* Text shown:
════
Re: [JDBC] New driver logging proposal - Mailing list pgsql-jdbc

From Dave Cramer
Subject Re: [JDBC] New driver logging proposal
Date
Msg-id CADK3HHLLAKBPt6-hTBnN0vNO693eD+cP3LTLnh8coXsfpMF4PA@mail.gmail.com
Whole thread Raw
In response to [JDBC] New driver logging proposal  (Daniel Migowski <dmigowski@ikoffice.de>)
List pgsql-jdbc
Hi Daniel,

First thanks for your well thought out proposal. I'm not happy with the performance degradation of the new logging implementation and would welcome anything that would fix this. 
I would welcome a PR to fix the current situation.
  


On 8 April 2017 at 01:13, Daniel Migowski <dmigowski@ikoffice.de> wrote:

Hello,

 

this is my proposal for a new PostgreSQL JDBC Driver logging. The aim for this is to merge the efforts done in integrating common logging frameworks while keeping the performance we had before logging frameworks were introduced. Also this proposal should add the functionality to identify connections in the logging output, a feature that was lost when a switch to logging frameworks was made.

 

Current (and previous) state:

 

I assume that people who do logging already use a logging framework of their choice, either because they configured it themselves or by using the one provided by the container they use. In either way they know how to configure logging on the platform they chose.

 

Before logging framework support was introduced we had a single logging related Driver parameter called “loglevel”. This could be set to “0” for zero logging, to “1” for a log level corresponding to “DEBUG” in modern logging frameworks, and to “2” for “TRACE” level logging. There was (and seemingly isn’t) a need for higher severity log levels like “INFO”, “WARN”, “ERROR” or “FATAL” because events that would cause these are thrown as exceptions in the error case while warnings and infos are not generated at all from the driver. Logout was written to a LogWriter when this was set on the driver, which would in most cases be used to redirect logout to the logging framework one had chosen.
════
* Problems to solve:
- a) Summarize the logging proposal thread in two sentences.
- b) According to the logging proposal thread, why was there no need for log levels like "INFO", "WARN", "ERROR" or "FATAL"?
- c) In the logging proposal thread, what kind of logging did setting the "loglevel" parameter to "2" give?
The lines that come next have nothing to do with the logging proposal thread.

* Data section:
════
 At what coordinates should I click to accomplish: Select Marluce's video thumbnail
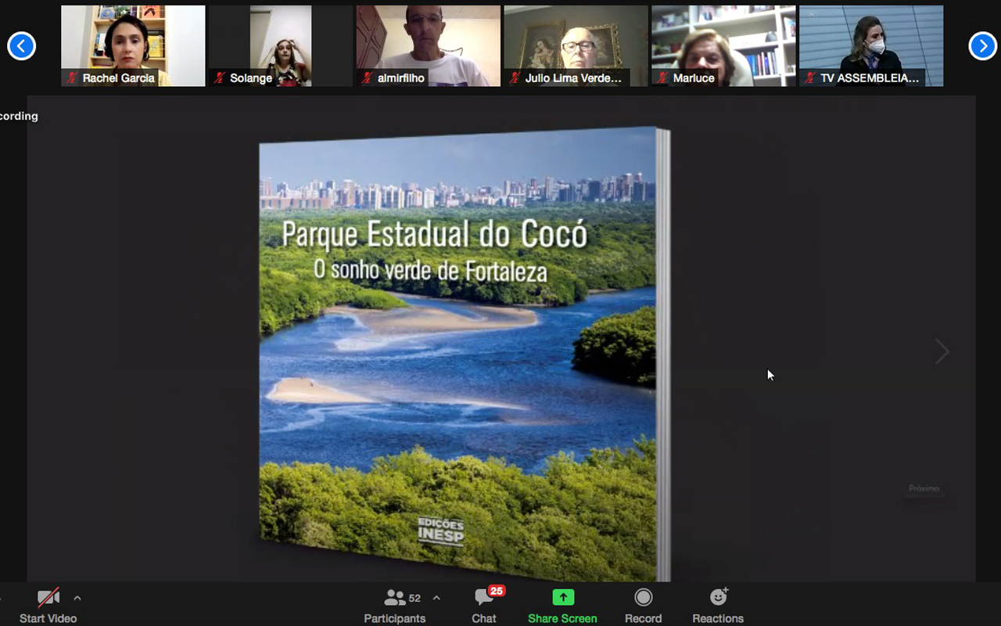[x=723, y=45]
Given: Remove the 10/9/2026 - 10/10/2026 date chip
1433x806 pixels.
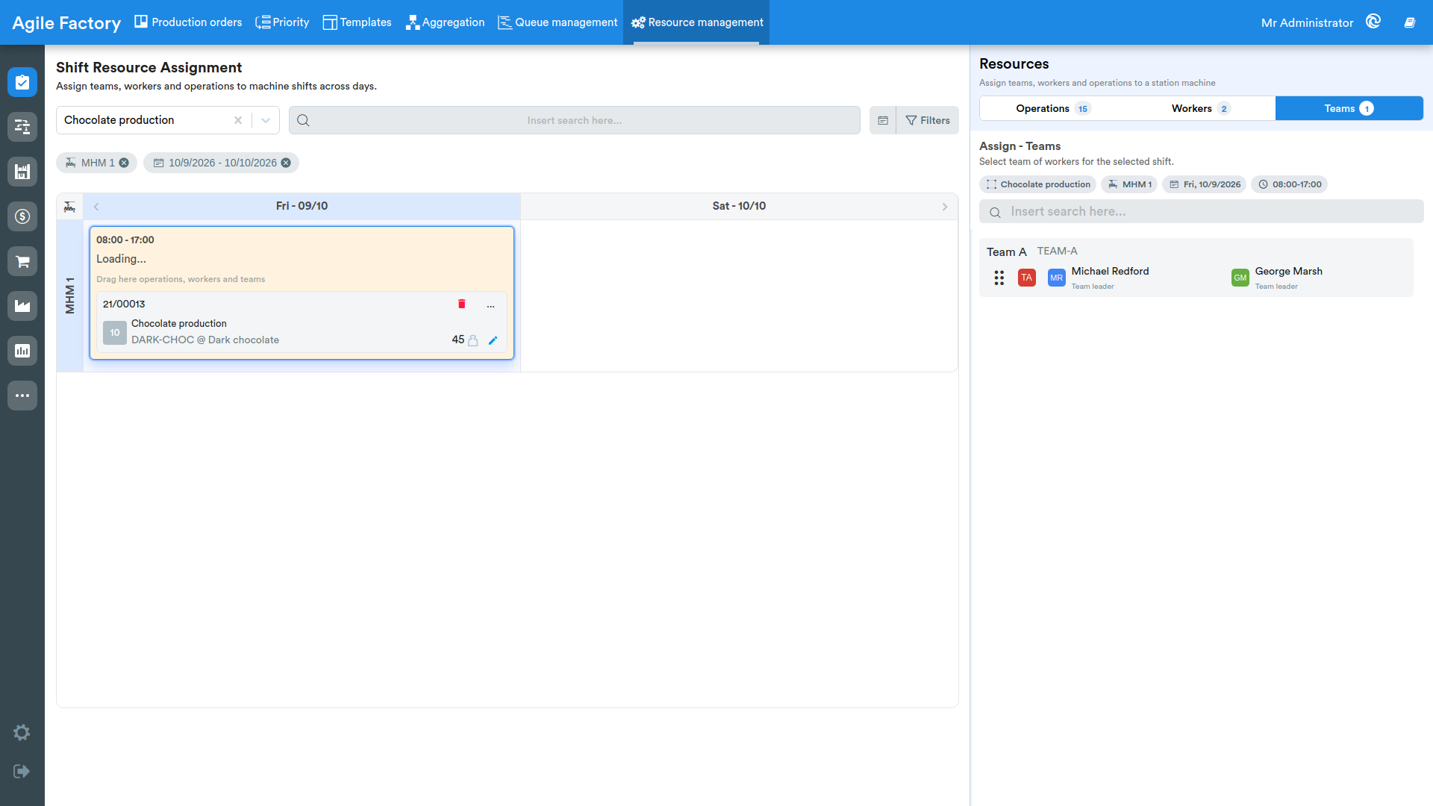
════
* Results for the exercise:
- a) Dave Cramer replies that the performance degradation of the new logging implementation is unwelcome and that a PR to fix the current situation would be welcome. Daniel Migowski's proposal aims to merge the work on integrating common logging frameworks while keeping the earlier performance, and to restore the ability to identify connections in the logging output.

- b) Events that would cause such levels are thrown as exceptions in the error case. Warnings and infos are not generated at all by the driver.

- c) "TRACE" level logging.